**Entries from a dataset**:

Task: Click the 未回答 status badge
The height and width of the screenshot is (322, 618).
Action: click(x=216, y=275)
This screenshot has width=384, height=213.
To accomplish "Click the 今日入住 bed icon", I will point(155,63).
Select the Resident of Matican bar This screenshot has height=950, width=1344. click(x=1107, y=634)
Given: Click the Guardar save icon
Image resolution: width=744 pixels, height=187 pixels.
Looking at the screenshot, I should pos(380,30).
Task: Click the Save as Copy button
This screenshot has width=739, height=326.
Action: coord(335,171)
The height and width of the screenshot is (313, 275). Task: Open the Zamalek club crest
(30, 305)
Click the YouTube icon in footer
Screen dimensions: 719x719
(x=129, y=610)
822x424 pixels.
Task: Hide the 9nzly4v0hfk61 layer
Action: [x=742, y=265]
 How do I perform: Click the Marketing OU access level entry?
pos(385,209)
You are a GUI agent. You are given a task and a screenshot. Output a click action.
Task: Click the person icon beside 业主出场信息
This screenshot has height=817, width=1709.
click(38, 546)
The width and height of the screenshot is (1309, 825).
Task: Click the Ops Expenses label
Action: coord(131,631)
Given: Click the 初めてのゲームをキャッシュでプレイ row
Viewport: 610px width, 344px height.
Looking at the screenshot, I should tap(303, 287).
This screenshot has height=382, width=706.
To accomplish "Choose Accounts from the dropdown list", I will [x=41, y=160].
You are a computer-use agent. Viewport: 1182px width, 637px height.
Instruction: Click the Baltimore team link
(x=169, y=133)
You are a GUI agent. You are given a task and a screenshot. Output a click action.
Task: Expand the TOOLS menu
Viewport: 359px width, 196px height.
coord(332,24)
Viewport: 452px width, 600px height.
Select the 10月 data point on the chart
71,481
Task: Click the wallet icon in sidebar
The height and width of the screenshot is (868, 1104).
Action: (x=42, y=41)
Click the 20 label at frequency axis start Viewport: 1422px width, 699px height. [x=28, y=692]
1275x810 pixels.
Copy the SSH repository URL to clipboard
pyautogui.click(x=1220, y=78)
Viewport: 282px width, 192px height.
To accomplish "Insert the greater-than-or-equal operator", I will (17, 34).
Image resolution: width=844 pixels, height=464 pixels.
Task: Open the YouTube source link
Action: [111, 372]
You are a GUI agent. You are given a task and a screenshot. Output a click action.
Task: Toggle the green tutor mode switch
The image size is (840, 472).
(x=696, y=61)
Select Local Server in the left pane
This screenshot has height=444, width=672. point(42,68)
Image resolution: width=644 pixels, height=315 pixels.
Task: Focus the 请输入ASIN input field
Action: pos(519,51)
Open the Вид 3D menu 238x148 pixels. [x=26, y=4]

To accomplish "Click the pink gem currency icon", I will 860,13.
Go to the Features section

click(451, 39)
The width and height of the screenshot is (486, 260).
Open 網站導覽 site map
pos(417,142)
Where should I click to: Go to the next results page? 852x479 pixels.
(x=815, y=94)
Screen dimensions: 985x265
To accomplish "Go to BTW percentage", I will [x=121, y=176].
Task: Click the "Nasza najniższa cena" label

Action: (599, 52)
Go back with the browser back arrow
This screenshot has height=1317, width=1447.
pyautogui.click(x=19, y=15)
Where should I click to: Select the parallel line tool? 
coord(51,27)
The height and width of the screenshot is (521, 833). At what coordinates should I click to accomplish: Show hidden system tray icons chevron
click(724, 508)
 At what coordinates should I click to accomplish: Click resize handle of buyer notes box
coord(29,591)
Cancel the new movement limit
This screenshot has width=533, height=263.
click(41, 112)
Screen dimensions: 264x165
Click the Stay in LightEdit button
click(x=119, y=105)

**Task instructions**: Count how many lines in the rows above contain the string "accomplish", with case counting. Reply with the number only.

**Result of this task**: 7